Categories
Uncategorized

Fusion reactor idea

I haven’t heard anything new about nuclear fusion reactors in some time.  Either the technology is not being developed for political reasons–since many Greens, being misanthropes, want humanity to be poor–or technical reasons.

Presumably part of the problem is finding a way to create power without something going BOOM.

Well, just daydreaming a bit this morning after my shower, it occurred to me you could build rooms in granite a mile under the surface and just set bombs off.  You could attach those chambers to hundreds of escape valves with turbines in them that generate power.  These would, in some quantity, dissipate the blast.

You could also fill many underground reservoirs with water (or some other material) that would boil, let off steam in the manner I understand fission reactors do, and also drive turbines.

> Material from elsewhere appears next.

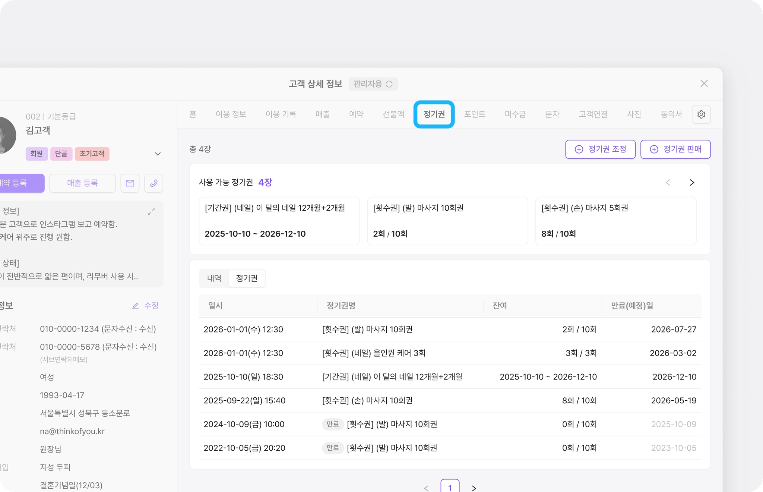
Task: Switch to 이용 기록 tab
Action: point(281,114)
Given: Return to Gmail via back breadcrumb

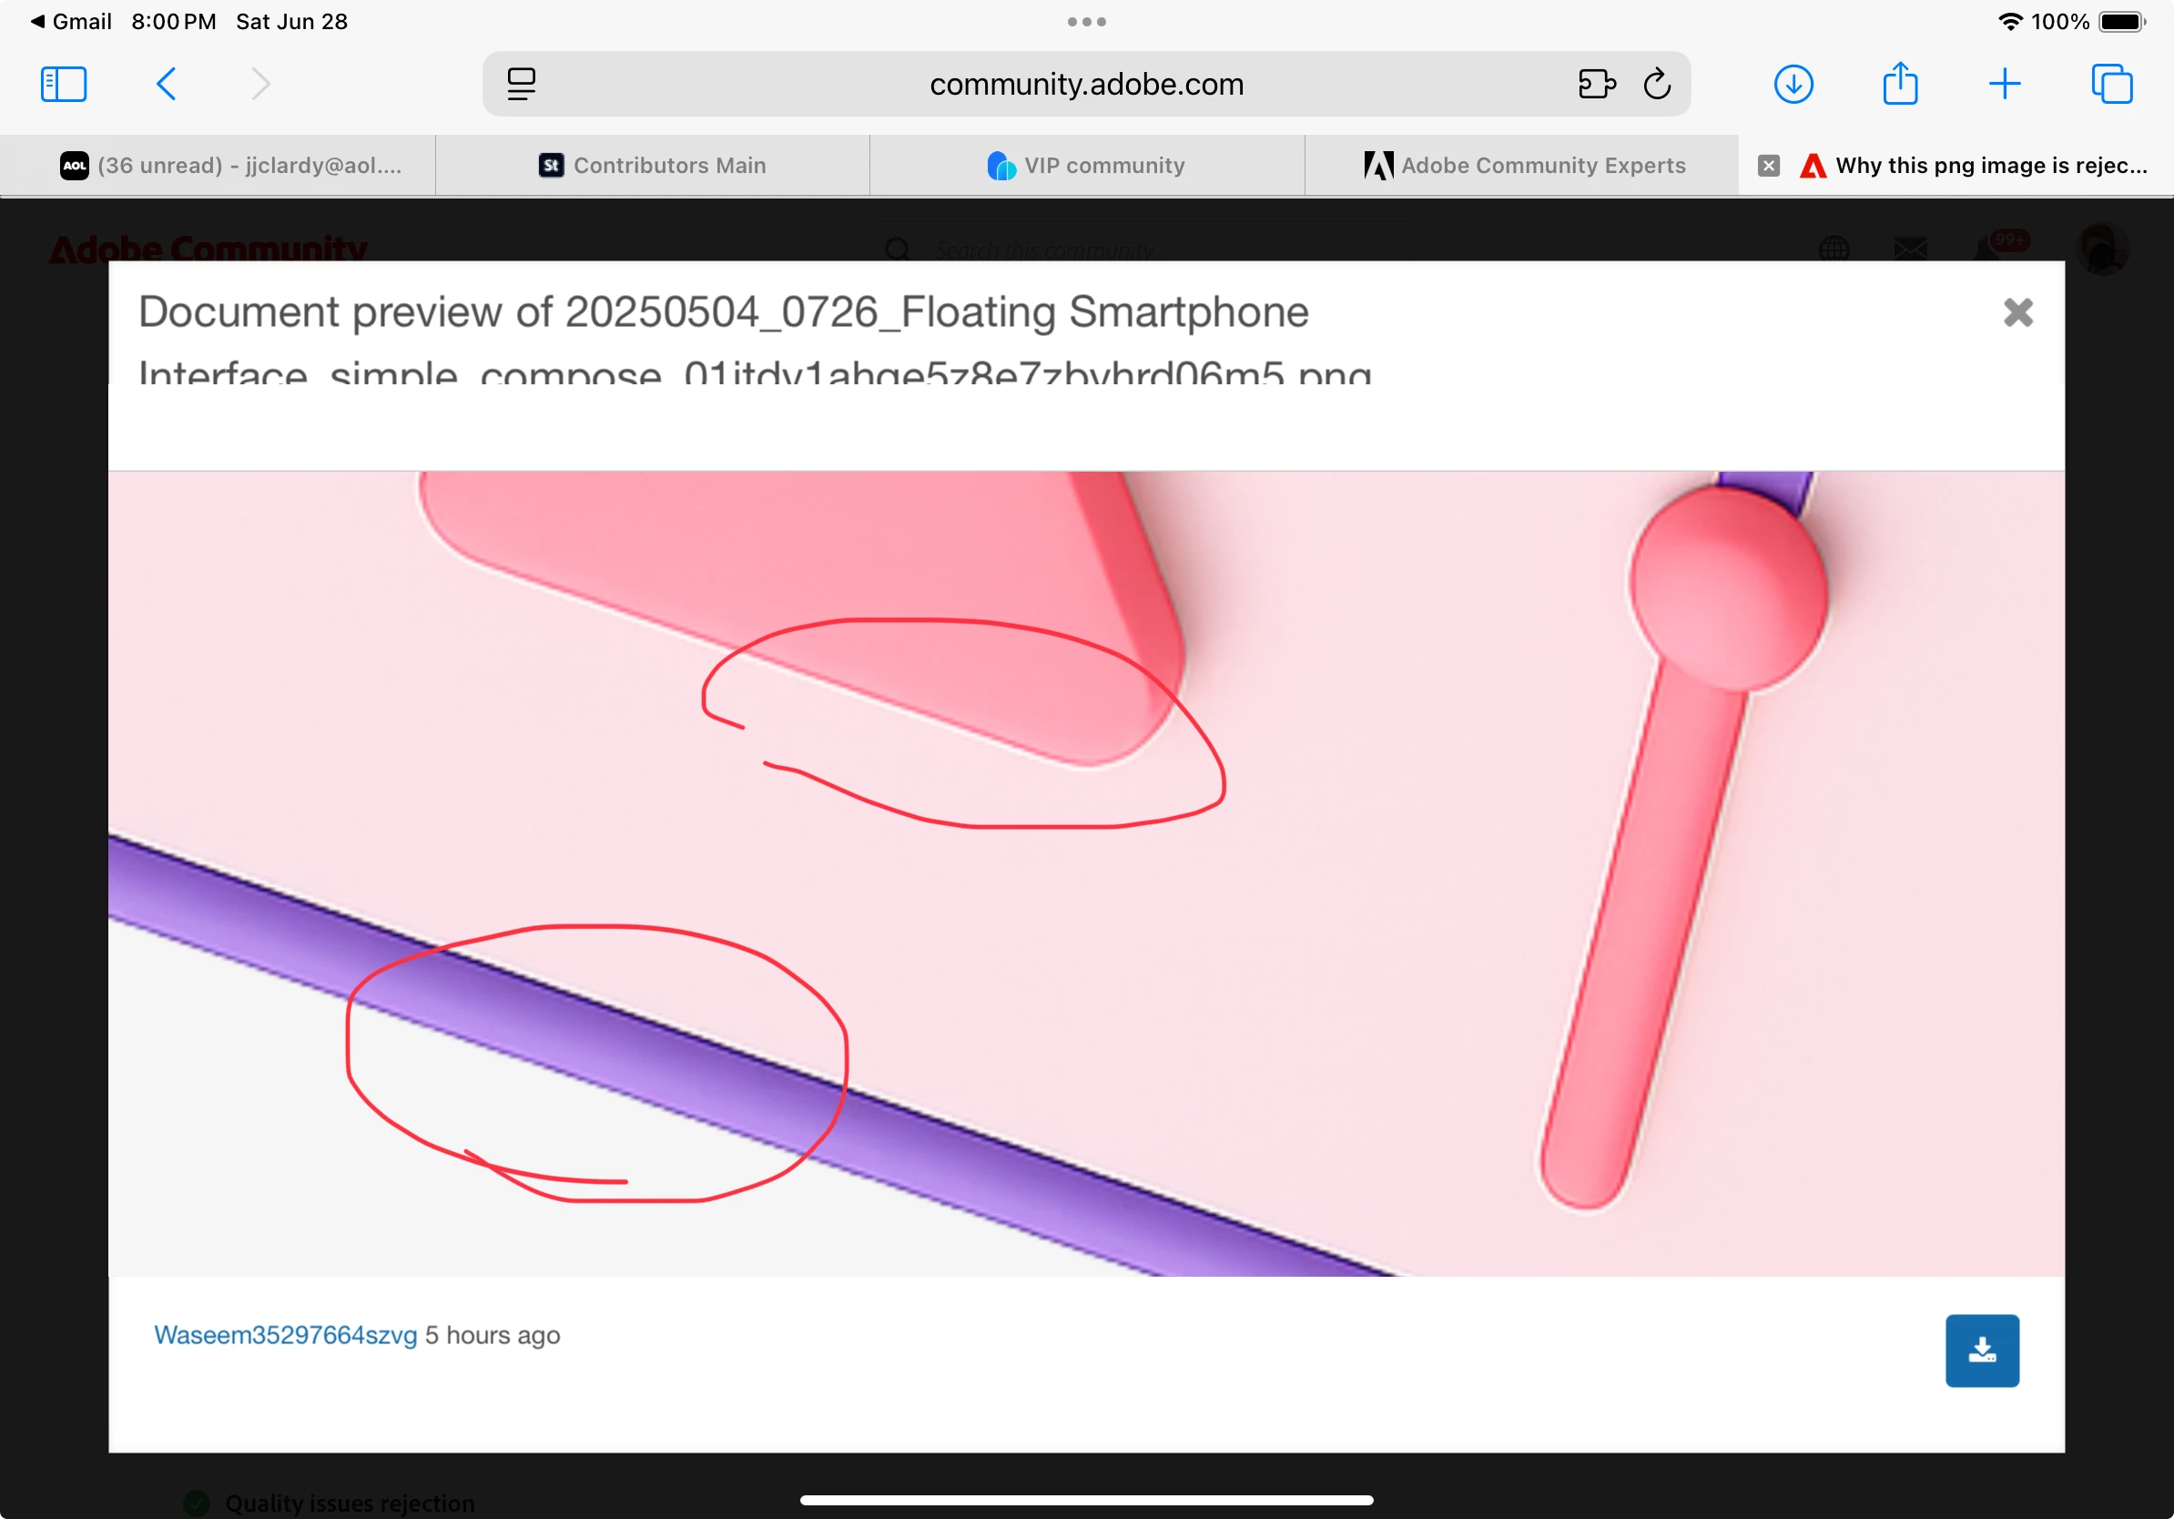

We likely already have 1 kiloton bombs.  We could more or less drop them down a chute, and bang, immediate and sustained power.  Since the power output would be in units–since there is no minimum critical mass to start, and no need for cooling rods to stop the reaction–power could in this scenario be fitted to actual needs.

As things stand today, it takes more power to create a wind turbine than it will ever create in its lifetime.  Quite literally, even if it does its job well throughout its lifespan, humanity as a whole has lost, even if Obama donor and Federal Reserve Board member GE does a very tidy, very profitable business in the process.

Over some period of time, though, solar might become viable, and in some localized instances wind may make sense too.  Both are highly dependent on the environment, though, so some equivalent of a coal or wood fire would be good, in which if the fire is dying down, you just add bricks or logs.

We could have dozens of “kilns” (I will call them), and keep only those occupied for which there is a need.  Power output could be scaled real time to power demand.

Who knows?  Perhaps even small communities could one day have such arrangements, perhaps even houses, with microton bombs.

I am a staunch opponent of the idea that humans are having a significant, or even measurable, impact on global temperatures as a result of using plentiful and easily deployed fuels.  At the same time, I do not oppose efficiency per se, and this might be a step in that direction.